**Exercise inputs:**
****************

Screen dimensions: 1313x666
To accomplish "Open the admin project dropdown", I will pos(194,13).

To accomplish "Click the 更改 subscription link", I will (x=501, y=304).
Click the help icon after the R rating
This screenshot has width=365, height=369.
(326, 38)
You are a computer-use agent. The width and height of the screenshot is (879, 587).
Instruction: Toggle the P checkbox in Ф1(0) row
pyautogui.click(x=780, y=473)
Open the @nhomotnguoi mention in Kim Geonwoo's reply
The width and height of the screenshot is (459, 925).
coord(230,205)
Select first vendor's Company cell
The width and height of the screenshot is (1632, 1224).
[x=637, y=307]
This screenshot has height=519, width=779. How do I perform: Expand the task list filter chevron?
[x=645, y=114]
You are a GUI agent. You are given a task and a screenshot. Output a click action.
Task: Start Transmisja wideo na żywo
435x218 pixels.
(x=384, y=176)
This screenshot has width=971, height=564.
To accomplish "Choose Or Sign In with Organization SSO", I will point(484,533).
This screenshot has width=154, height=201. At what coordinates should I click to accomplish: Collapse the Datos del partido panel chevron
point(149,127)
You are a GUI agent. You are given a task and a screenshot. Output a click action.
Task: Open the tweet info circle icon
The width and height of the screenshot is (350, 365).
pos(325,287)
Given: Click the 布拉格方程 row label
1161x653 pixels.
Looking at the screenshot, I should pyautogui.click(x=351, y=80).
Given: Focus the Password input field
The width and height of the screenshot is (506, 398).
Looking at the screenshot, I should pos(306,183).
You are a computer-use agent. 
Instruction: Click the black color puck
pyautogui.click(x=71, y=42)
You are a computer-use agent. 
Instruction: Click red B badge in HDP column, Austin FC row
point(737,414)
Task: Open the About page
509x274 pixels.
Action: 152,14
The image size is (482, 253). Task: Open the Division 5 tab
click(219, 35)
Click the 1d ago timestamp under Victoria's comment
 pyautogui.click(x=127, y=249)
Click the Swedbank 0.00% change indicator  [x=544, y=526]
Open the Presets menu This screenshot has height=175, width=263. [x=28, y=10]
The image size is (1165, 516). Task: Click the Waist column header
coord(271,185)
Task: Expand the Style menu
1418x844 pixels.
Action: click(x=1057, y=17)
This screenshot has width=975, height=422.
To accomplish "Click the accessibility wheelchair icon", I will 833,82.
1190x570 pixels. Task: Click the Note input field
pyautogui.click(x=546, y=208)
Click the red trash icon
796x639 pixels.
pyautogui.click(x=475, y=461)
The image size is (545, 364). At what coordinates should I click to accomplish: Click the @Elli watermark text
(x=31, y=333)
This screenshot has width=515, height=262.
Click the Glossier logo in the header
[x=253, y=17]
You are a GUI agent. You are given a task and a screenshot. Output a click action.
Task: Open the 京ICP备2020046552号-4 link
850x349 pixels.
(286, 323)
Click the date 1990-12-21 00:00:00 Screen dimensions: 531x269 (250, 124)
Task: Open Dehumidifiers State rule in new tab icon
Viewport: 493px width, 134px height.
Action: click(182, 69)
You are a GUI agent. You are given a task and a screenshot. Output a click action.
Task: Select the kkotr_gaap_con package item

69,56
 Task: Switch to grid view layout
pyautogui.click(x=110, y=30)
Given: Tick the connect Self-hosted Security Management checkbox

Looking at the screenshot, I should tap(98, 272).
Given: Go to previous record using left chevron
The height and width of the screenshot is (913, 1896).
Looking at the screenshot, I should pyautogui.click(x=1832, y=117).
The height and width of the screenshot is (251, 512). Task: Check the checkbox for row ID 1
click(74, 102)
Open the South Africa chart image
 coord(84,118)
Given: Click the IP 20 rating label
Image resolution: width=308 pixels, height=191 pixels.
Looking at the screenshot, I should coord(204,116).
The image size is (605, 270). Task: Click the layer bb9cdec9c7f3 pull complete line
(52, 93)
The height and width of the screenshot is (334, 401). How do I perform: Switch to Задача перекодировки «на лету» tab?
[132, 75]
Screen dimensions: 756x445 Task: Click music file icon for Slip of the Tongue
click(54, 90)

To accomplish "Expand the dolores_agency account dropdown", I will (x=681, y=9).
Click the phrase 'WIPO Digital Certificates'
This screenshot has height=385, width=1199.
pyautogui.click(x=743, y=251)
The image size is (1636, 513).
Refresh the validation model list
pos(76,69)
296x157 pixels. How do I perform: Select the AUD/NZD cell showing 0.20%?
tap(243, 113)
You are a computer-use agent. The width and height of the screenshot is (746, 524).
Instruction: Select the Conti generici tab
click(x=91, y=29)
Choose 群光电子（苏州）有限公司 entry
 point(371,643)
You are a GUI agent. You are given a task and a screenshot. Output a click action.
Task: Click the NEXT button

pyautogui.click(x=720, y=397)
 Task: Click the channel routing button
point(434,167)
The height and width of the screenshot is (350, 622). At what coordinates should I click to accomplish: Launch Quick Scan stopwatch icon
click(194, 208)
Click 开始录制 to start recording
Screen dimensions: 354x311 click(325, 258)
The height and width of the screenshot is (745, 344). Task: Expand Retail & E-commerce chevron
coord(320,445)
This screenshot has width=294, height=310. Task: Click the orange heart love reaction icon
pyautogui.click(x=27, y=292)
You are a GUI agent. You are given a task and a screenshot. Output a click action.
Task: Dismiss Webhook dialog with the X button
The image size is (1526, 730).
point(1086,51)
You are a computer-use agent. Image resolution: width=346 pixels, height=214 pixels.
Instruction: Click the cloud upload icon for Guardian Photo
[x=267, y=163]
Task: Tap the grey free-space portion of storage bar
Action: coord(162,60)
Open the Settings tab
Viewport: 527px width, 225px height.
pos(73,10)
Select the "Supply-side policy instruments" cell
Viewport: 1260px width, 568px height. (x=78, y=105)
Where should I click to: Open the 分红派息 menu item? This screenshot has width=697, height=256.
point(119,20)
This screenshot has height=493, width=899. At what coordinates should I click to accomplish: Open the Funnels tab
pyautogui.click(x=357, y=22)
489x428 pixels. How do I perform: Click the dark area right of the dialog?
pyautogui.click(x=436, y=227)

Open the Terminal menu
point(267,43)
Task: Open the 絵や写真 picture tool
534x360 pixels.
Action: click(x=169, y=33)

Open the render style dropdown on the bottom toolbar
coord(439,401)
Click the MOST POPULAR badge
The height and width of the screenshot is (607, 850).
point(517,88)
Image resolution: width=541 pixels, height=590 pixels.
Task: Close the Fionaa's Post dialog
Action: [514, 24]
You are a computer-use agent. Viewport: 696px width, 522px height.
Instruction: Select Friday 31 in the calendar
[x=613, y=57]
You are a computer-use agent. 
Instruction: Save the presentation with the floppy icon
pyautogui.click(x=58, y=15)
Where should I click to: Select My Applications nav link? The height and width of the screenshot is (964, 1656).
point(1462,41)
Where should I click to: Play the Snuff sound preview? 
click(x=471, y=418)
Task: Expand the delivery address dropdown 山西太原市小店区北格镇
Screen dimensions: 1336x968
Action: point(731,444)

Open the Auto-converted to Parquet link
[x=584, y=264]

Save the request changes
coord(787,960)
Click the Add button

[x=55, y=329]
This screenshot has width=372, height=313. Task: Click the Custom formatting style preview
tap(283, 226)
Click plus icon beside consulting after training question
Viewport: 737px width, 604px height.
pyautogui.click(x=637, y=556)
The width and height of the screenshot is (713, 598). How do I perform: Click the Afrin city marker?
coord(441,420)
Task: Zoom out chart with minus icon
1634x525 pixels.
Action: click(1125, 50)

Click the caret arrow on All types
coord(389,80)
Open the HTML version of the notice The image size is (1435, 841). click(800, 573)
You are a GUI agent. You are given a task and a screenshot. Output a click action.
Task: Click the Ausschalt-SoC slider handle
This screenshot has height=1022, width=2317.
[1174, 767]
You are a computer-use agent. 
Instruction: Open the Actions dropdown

****************

**What is needed:** The records above must be repeated exactly, in their entirety.

**Response box:**
Screen dimensions: 1313x666
To accomplish "Open the admin project dropdown", I will pos(194,13).

To accomplish "Click the 更改 subscription link", I will (x=501, y=304).
Click the help icon after the R rating
This screenshot has width=365, height=369.
(326, 38)
You are a computer-use agent. The width and height of the screenshot is (879, 587).
Instruction: Toggle the P checkbox in Ф1(0) row
pyautogui.click(x=780, y=473)
Open the @nhomotnguoi mention in Kim Geonwoo's reply
The width and height of the screenshot is (459, 925).
coord(230,205)
Select first vendor's Company cell
The width and height of the screenshot is (1632, 1224).
[x=637, y=307]
This screenshot has height=519, width=779. How do I perform: Expand the task list filter chevron?
[x=645, y=114]
You are a GUI agent. You are given a task and a screenshot. Output a click action.
Task: Start Transmisja wideo na żywo
435x218 pixels.
(x=384, y=176)
This screenshot has width=971, height=564.
To accomplish "Choose Or Sign In with Organization SSO", I will point(484,533).
This screenshot has width=154, height=201. At what coordinates should I click to accomplish: Collapse the Datos del partido panel chevron
point(149,127)
You are a GUI agent. You are given a task and a screenshot. Output a click action.
Task: Open the tweet info circle icon
The width and height of the screenshot is (350, 365).
pos(325,287)
Given: Click the 布拉格方程 row label
1161x653 pixels.
Looking at the screenshot, I should pyautogui.click(x=351, y=80).
Given: Focus the Password input field
The width and height of the screenshot is (506, 398).
Looking at the screenshot, I should pos(306,183).
You are a computer-use agent. 
Instruction: Click the black color puck
pyautogui.click(x=71, y=42)
You are a computer-use agent. 
Instruction: Click red B badge in HDP column, Austin FC row
point(737,414)
Task: Open the About page
509x274 pixels.
Action: 152,14
The image size is (482, 253). Task: Open the Division 5 tab
click(219, 35)
Click the 1d ago timestamp under Victoria's comment
 pyautogui.click(x=127, y=249)
Click the Swedbank 0.00% change indicator  [x=544, y=526]
Open the Presets menu This screenshot has height=175, width=263. [x=28, y=10]
The image size is (1165, 516). Task: Click the Waist column header
coord(271,185)
Task: Expand the Style menu
1418x844 pixels.
Action: click(x=1057, y=17)
This screenshot has width=975, height=422.
To accomplish "Click the accessibility wheelchair icon", I will 833,82.
1190x570 pixels. Task: Click the Note input field
pyautogui.click(x=546, y=208)
Click the red trash icon
796x639 pixels.
pyautogui.click(x=475, y=461)
The image size is (545, 364). At what coordinates should I click to accomplish: Click the @Elli watermark text
(x=31, y=333)
This screenshot has width=515, height=262.
Click the Glossier logo in the header
[x=253, y=17]
You are a GUI agent. You are given a task and a screenshot. Output a click action.
Task: Open the 京ICP备2020046552号-4 link
850x349 pixels.
(286, 323)
Click the date 1990-12-21 00:00:00 Screen dimensions: 531x269 (250, 124)
Task: Open Dehumidifiers State rule in new tab icon
Viewport: 493px width, 134px height.
Action: click(182, 69)
You are a GUI agent. You are given a task and a screenshot. Output a click action.
Task: Select the kkotr_gaap_con package item

69,56
 Task: Switch to grid view layout
pyautogui.click(x=110, y=30)
Given: Tick the connect Self-hosted Security Management checkbox

Looking at the screenshot, I should tap(98, 272).
Given: Go to previous record using left chevron
The height and width of the screenshot is (913, 1896).
Looking at the screenshot, I should pyautogui.click(x=1832, y=117).
The height and width of the screenshot is (251, 512). Task: Check the checkbox for row ID 1
click(74, 102)
Open the South Africa chart image
 coord(84,118)
Given: Click the IP 20 rating label
Image resolution: width=308 pixels, height=191 pixels.
Looking at the screenshot, I should coord(204,116).
The image size is (605, 270). Task: Click the layer bb9cdec9c7f3 pull complete line
(52, 93)
The height and width of the screenshot is (334, 401). How do I perform: Switch to Задача перекодировки «на лету» tab?
[132, 75]
Screen dimensions: 756x445 Task: Click music file icon for Slip of the Tongue
click(54, 90)

To accomplish "Expand the dolores_agency account dropdown", I will (x=681, y=9).
Click the phrase 'WIPO Digital Certificates'
This screenshot has height=385, width=1199.
pyautogui.click(x=743, y=251)
The image size is (1636, 513).
Refresh the validation model list
pos(76,69)
296x157 pixels. How do I perform: Select the AUD/NZD cell showing 0.20%?
tap(243, 113)
You are a computer-use agent. The width and height of the screenshot is (746, 524).
Instruction: Select the Conti generici tab
click(x=91, y=29)
Choose 群光电子（苏州）有限公司 entry
 point(371,643)
You are a GUI agent. You are given a task and a screenshot. Output a click action.
Task: Click the NEXT button

pyautogui.click(x=720, y=397)
 Task: Click the channel routing button
point(434,167)
The height and width of the screenshot is (350, 622). At what coordinates should I click to accomplish: Launch Quick Scan stopwatch icon
click(194, 208)
Click 开始录制 to start recording
Screen dimensions: 354x311 click(325, 258)
The height and width of the screenshot is (745, 344). Task: Expand Retail & E-commerce chevron
coord(320,445)
This screenshot has width=294, height=310. Task: Click the orange heart love reaction icon
pyautogui.click(x=27, y=292)
You are a GUI agent. You are given a task and a screenshot. Output a click action.
Task: Dismiss Webhook dialog with the X button
The image size is (1526, 730).
point(1086,51)
You are a computer-use agent. Image resolution: width=346 pixels, height=214 pixels.
Instruction: Click the cloud upload icon for Guardian Photo
[x=267, y=163]
Task: Tap the grey free-space portion of storage bar
Action: coord(162,60)
Open the Settings tab
Viewport: 527px width, 225px height.
pos(73,10)
Select the "Supply-side policy instruments" cell
Viewport: 1260px width, 568px height. (x=78, y=105)
Where should I click to: Open the 分红派息 menu item? This screenshot has width=697, height=256.
point(119,20)
This screenshot has height=493, width=899. At what coordinates should I click to accomplish: Open the Funnels tab
pyautogui.click(x=357, y=22)
489x428 pixels. How do I perform: Click the dark area right of the dialog?
pyautogui.click(x=436, y=227)

Open the Terminal menu
point(267,43)
Task: Open the 絵や写真 picture tool
534x360 pixels.
Action: click(x=169, y=33)

Open the render style dropdown on the bottom toolbar
coord(439,401)
Click the MOST POPULAR badge
The height and width of the screenshot is (607, 850).
point(517,88)
Image resolution: width=541 pixels, height=590 pixels.
Task: Close the Fionaa's Post dialog
Action: [514, 24]
You are a computer-use agent. Viewport: 696px width, 522px height.
Instruction: Select Friday 31 in the calendar
[x=613, y=57]
You are a computer-use agent. 
Instruction: Save the presentation with the floppy icon
pyautogui.click(x=58, y=15)
Where should I click to: Select My Applications nav link? The height and width of the screenshot is (964, 1656).
point(1462,41)
Where should I click to: Play the Snuff sound preview? 
click(x=471, y=418)
Task: Expand the delivery address dropdown 山西太原市小店区北格镇
Screen dimensions: 1336x968
Action: point(731,444)

Open the Auto-converted to Parquet link
[x=584, y=264]

Save the request changes
coord(787,960)
Click the Add button

[x=55, y=329]
This screenshot has width=372, height=313. Task: Click the Custom formatting style preview
tap(283, 226)
Click plus icon beside consulting after training question
Viewport: 737px width, 604px height.
pyautogui.click(x=637, y=556)
The width and height of the screenshot is (713, 598). How do I perform: Click the Afrin city marker?
coord(441,420)
Task: Zoom out chart with minus icon
1634x525 pixels.
Action: click(1125, 50)

Click the caret arrow on All types
coord(389,80)
Open the HTML version of the notice The image size is (1435, 841). click(800, 573)
You are a GUI agent. You are given a task and a screenshot. Output a click action.
Task: Click the Ausschalt-SoC slider handle
This screenshot has height=1022, width=2317.
[1174, 767]
You are a computer-use agent. 
Instruction: Open the Actions dropdown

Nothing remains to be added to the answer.